A tramp. A homeless tramp. A few weeks earlier I’d owned my own home, my own business, a flock of sheep, a garden, land, an Aga, washing machines, a lawn mower. I had responsibilities, respect, pride. The illusions of life had rolled away as quickly as the pound coins.

Often the strangers they encountered would physically recoil when told why the Winns were walking the path, gathering their children and dogs towards them as if they feared harm. The word ‘homeless’ was the trigger.  So Moth changed their story, explaining they had sold their home to go looking for adventure wherever the wind took them. The response was telling; they became people to be admired not feared or despised. They were two ‘inspirational’ oldies having an adventure of a lifetime.

What was the difference between the two stories? Only one word, but one word that in the public perception meant everything: ‘sold’. We could  be homeless having sold our home and put money in the bank, and be inspirational. Or we could be homeless, having lost our home and become penniless, and be social pariahs.

south-west-coast-path2

A stretch of the South West Coastal path

All of this makes it sound that The Salt Path will be a gloomy book.

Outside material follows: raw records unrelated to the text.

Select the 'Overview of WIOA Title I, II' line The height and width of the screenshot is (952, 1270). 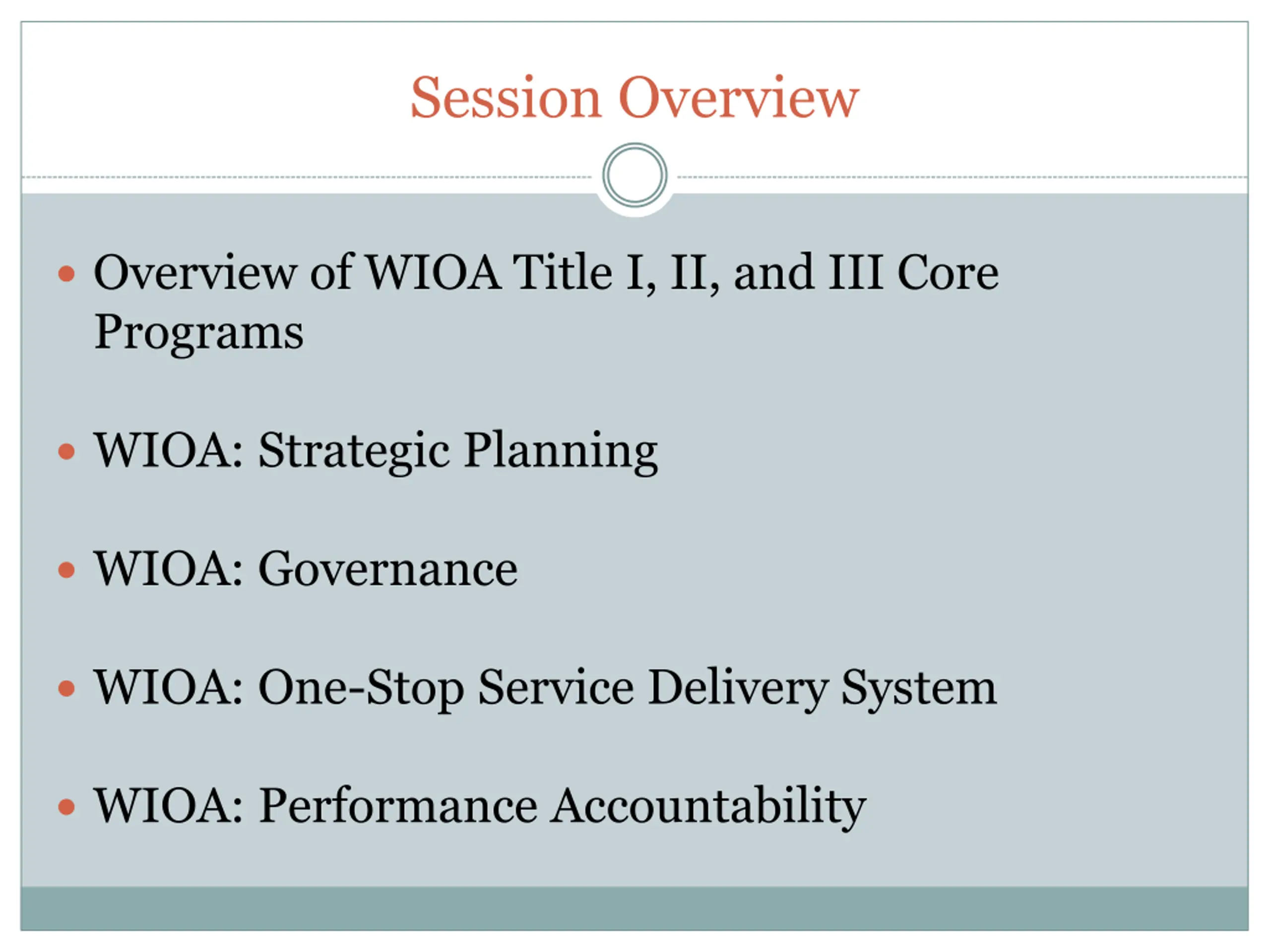[546, 273]
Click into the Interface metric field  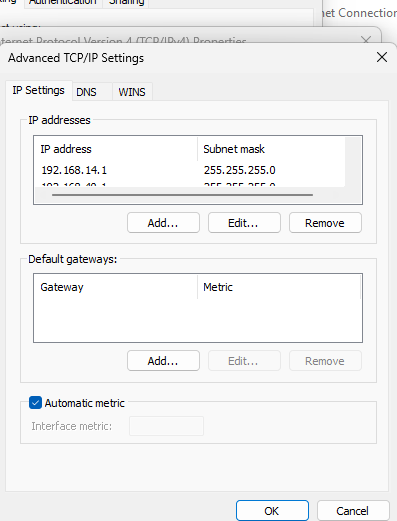pyautogui.click(x=166, y=426)
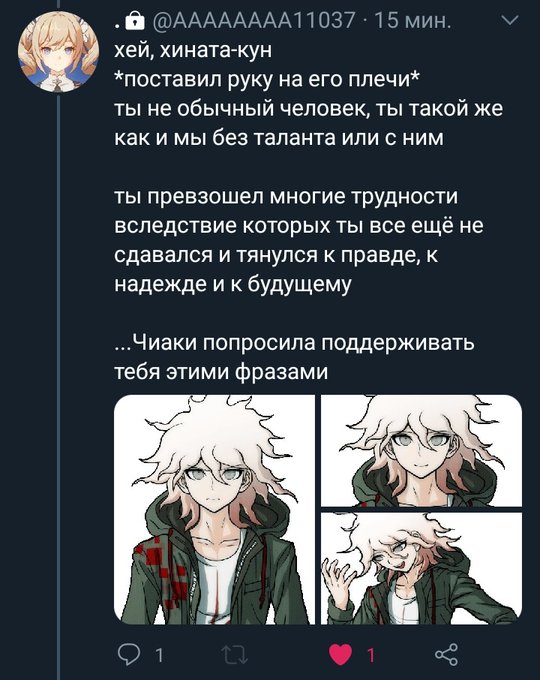Click the '...Чиаки попросила поддерживать' text

click(295, 343)
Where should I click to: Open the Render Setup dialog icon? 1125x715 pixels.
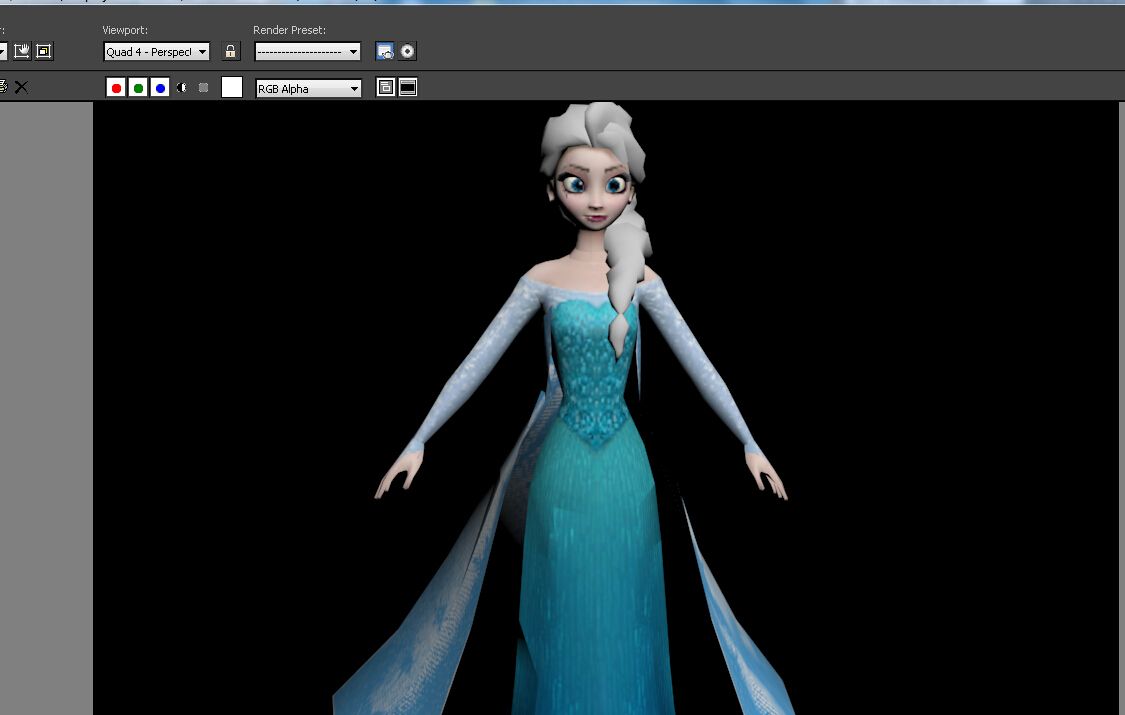pyautogui.click(x=385, y=51)
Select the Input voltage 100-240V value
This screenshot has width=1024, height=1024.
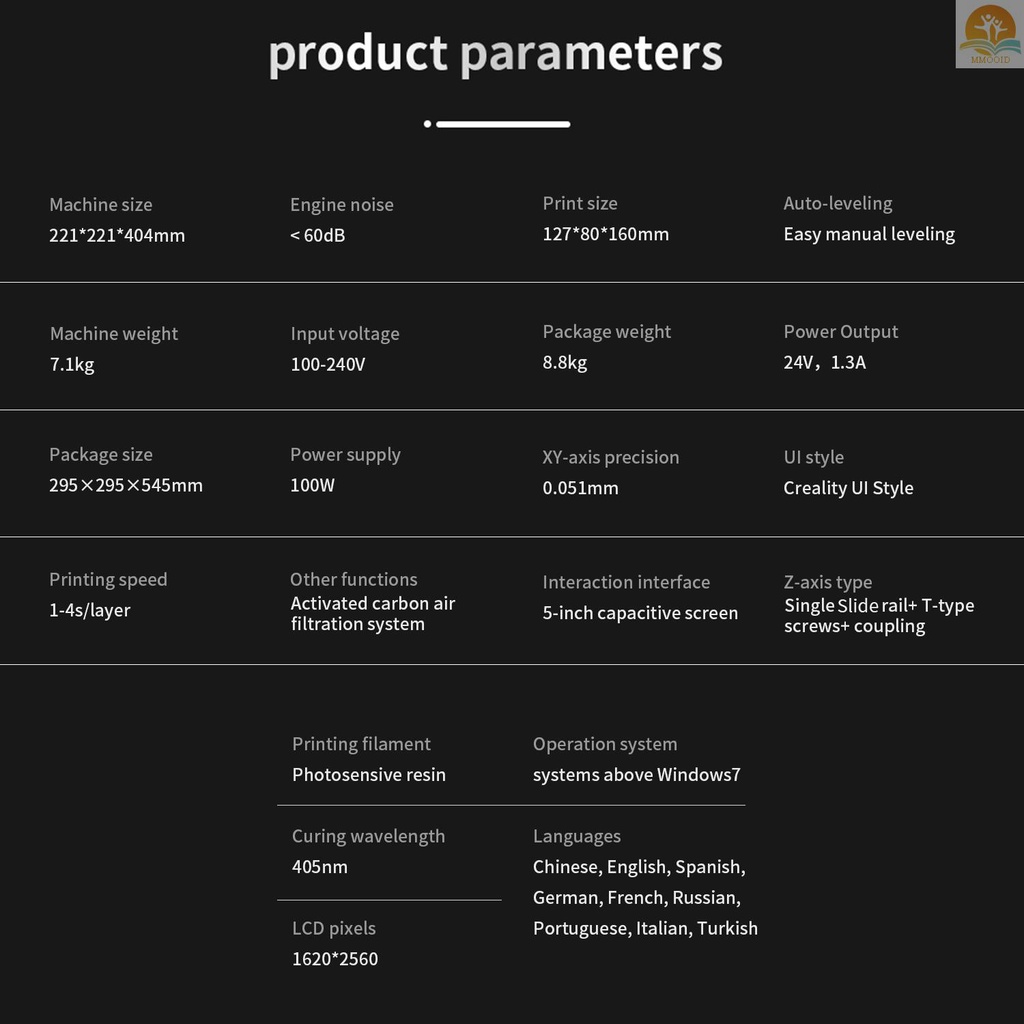(x=328, y=364)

But it’s actually brimming with humour because Raynor has a tremendous sense of the absurd (like the  man walking his tortoise) and of the beauty of nature. At times their situation is desperate: days with little more to eat than noodles and fudge to keep them plodding on; nights when their flimsy tent perched on the edge of a cliff is almost whipped from in a storm.

But in between there are the joys of moonlit swims, of dolphins and translucent fish. And the generosity of strangers who provided them with a place to camp or to stay and with food. Together they help her and Moth come to terms with their situation.

The Salt Path is a sobering reminder of easy it is to fall out of mainstream society and to become an outsider. It’s a remarkable story; thoughtful, honest, unflinching; about human strength and endurance.

 


 

The Salt Path, published by Michael Joseph, was shortlisted for the Costa Book of the Year.  Raynor and her husband Moth live in Cornwall close to the South West Coastal Path.  Their experience has been an inspiration to other homeless people as recounted in this article in The Big Issue magazine.